__Do this__.
Please copy out every line of the items below as it stands.

____

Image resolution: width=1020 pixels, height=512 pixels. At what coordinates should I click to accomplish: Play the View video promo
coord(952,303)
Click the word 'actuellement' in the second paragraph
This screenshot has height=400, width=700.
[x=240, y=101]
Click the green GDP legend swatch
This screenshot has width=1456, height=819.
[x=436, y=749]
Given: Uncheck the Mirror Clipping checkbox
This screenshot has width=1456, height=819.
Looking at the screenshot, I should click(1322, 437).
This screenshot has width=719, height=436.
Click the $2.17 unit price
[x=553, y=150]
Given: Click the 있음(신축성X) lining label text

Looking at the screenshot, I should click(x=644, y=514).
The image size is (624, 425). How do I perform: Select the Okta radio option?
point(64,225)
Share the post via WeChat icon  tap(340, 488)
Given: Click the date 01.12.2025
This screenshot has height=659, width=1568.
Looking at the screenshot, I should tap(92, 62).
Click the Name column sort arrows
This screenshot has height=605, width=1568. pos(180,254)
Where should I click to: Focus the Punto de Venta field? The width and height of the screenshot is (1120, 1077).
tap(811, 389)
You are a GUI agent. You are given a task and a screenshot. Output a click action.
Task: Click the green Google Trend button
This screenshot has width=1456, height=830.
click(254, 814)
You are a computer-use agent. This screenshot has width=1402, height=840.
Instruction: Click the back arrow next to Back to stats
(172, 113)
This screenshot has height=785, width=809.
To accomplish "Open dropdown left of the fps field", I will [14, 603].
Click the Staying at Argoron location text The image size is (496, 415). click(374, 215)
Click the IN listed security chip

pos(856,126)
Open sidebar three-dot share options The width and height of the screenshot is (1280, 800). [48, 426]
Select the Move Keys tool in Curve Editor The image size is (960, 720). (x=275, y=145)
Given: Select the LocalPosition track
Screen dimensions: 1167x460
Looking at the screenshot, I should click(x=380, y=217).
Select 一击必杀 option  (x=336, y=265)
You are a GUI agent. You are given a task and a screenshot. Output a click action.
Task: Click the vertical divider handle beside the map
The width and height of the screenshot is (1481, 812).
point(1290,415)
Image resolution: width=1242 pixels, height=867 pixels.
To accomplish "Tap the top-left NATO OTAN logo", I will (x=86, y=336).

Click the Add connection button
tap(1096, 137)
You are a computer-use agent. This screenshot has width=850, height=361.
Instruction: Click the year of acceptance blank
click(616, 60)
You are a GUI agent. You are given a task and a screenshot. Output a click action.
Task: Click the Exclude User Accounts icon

____

__Output for this exercise__.
Image resolution: width=1020 pixels, height=512 pixels. At what coordinates should I click to accomplish: Play the View video promo
coord(952,303)
Click the word 'actuellement' in the second paragraph
This screenshot has height=400, width=700.
[x=240, y=101]
Click the green GDP legend swatch
This screenshot has width=1456, height=819.
[x=436, y=749]
Given: Uncheck the Mirror Clipping checkbox
This screenshot has width=1456, height=819.
Looking at the screenshot, I should click(1322, 437).
This screenshot has width=719, height=436.
Click the $2.17 unit price
[x=553, y=150]
Given: Click the 있음(신축성X) lining label text

Looking at the screenshot, I should click(x=644, y=514).
The image size is (624, 425). How do I perform: Select the Okta radio option?
point(64,225)
Share the post via WeChat icon  tap(340, 488)
Given: Click the date 01.12.2025
This screenshot has height=659, width=1568.
Looking at the screenshot, I should tap(92, 62).
Click the Name column sort arrows
This screenshot has height=605, width=1568. pos(180,254)
Where should I click to: Focus the Punto de Venta field? The width and height of the screenshot is (1120, 1077).
tap(811, 389)
You are a GUI agent. You are given a task and a screenshot. Output a click action.
Task: Click the green Google Trend button
This screenshot has width=1456, height=830.
click(254, 814)
You are a computer-use agent. This screenshot has width=1402, height=840.
Instruction: Click the back arrow next to Back to stats
(172, 113)
This screenshot has height=785, width=809.
To accomplish "Open dropdown left of the fps field", I will [14, 603].
Click the Staying at Argoron location text The image size is (496, 415). click(374, 215)
Click the IN listed security chip

pos(856,126)
Open sidebar three-dot share options The width and height of the screenshot is (1280, 800). [48, 426]
Select the Move Keys tool in Curve Editor The image size is (960, 720). (x=275, y=145)
Given: Select the LocalPosition track
Screen dimensions: 1167x460
Looking at the screenshot, I should click(x=380, y=217).
Select 一击必杀 option  (x=336, y=265)
You are a GUI agent. You are given a task and a screenshot. Output a click action.
Task: Click the vertical divider handle beside the map
The width and height of the screenshot is (1481, 812).
point(1290,415)
Image resolution: width=1242 pixels, height=867 pixels.
To accomplish "Tap the top-left NATO OTAN logo", I will (x=86, y=336).

Click the Add connection button
tap(1096, 137)
You are a computer-use agent. This screenshot has width=850, height=361.
Instruction: Click the year of acceptance blank
click(616, 60)
You are a GUI agent. You are given a task and a screenshot. Output a click action.
Task: Click the Exclude User Accounts icon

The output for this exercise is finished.